You are receiving 120W of work. Paying for 120W. But the power company has to make 1.4A not 1.0A. The 1.4A is not occurring at the same time as the 120V. (phase shift)

 

[Ratchit]

ronsimpson,

With a motor the load has a "impedance" that is complex. Resistance & inductive &/or capacitive.
So a 120 watt motor will pull about 1.4A.
You are receiving 120W of work. Paying for 120W. But the power company has to make 1.4A not 1.0A. The 1.4A is not occurring at the same time as the 120V. (phase shift)

As I explained previously, the resistance of the motor does not change. So any increase in reactance will cause the current to decrease. The only way to increase the current is to increase the line voltage, which we agree does not happen.

Ratch

 

[ronsimpson]

As I explained previously, the resistance of the motor does not change. So any increase in reactance will cause the current to decrease. The only way to increase the current is to increase the line voltage, which we agree does not happen.
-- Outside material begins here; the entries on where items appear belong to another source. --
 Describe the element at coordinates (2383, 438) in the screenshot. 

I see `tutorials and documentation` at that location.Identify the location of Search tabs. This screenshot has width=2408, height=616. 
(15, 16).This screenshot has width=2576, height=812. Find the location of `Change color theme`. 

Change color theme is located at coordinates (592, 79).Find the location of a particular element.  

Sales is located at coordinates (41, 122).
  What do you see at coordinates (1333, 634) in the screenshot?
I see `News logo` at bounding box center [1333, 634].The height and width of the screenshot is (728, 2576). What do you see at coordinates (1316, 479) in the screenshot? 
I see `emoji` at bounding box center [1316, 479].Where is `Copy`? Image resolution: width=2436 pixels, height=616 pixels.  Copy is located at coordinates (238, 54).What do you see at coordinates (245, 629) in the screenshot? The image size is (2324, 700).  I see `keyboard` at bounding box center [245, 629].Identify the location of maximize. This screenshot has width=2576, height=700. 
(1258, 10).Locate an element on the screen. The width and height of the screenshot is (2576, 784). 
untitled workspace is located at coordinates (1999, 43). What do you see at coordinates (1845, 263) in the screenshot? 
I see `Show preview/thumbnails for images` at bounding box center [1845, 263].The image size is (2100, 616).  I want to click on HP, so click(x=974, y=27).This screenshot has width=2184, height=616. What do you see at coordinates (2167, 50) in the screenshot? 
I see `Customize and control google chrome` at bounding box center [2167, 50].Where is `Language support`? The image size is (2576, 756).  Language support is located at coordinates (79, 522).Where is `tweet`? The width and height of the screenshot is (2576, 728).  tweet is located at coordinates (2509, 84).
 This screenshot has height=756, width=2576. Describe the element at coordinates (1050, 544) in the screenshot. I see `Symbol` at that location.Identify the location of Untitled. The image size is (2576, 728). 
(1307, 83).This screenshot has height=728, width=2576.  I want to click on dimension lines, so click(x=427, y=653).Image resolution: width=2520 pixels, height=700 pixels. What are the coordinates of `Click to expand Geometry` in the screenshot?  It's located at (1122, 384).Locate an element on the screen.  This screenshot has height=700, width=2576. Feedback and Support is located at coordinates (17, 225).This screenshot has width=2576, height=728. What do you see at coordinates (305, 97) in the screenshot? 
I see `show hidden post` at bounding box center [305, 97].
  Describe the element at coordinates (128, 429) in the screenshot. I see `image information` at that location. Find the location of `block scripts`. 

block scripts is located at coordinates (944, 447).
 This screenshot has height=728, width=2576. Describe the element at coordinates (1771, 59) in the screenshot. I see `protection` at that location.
The resistance of the motor is made much lower so to get the 120 watts. The total impedance is such that it uses 120 watts.
The motor was never designed to run at DC. It is built make X horse power, or to draw 1A from 120V @ 60hz.
We should not say the motor has 120 ohms because that means almost nothing. The current is dependent on frequency and thus not pure resistance.
The motor has all the information you need to know on the plate.
120V 60hz 1A xHP. (that does not indicate 120 ohms)
DC resistance is never rated on a AC motor.

 

[Ratchit]

ronsimpson,

Let's not use a motor for an example because it changes its impedance dynamically, depending on the mechanical load.

The resistance of the motor is made much lower so to get the 120 watts.

OK.

The total impedance is such that it uses 120 watts.

And it won't use 120 watts unless it is connected to the proper mechanical load.

The motor was never designed to run at DC.

Who is running an AC motor at DC?

It is built make X horse power, or to draw 1A from 120V @ 60hz.

Provided it is connect to a proper mechanical load.

We should not say the motor has 120 ohms because that means almost nothing.

Correct, a heavy mechanical load will cause the motor to decrease its reactance, thereby increasing its current draw.

The current is dependent on frequency and thus not pure resistance.

The frequency does not change.

120V 60hz 1A xHP. (that does not indicate 120 ohms)

Correct, the load determines the impedance.

DC resistance is never rated on a AC motor.

Correct, DC and AC resistance are the same, and impedance depends on the load.

Ratch

 

[ronv]

PF

The whole thing doesn't work in my mind.

But I can understand that uncorrected the first trace needs 3X the current from the power source as the one with power factor correction.

 

[ronsimpson]

ok maybe the motor is a bad example.

3KVA X power factor of 1 = 25 amps
3KVA Watts X power factor .7 = 17.5 amps

There is a recurring theme that if you had a 3kw load and it had a PF of 0.7 it would not be a 3kw load anymore.
If I designed a 3kw load for DC it would use 3kw. (25A from the example in post #8)
If I designed a 3kw load with a pf of 0.7 and used 60hz it would use 3kw. (35.7A not 17.5A in the example)
I see a 3kw load (under rated conditions) uses 3kw.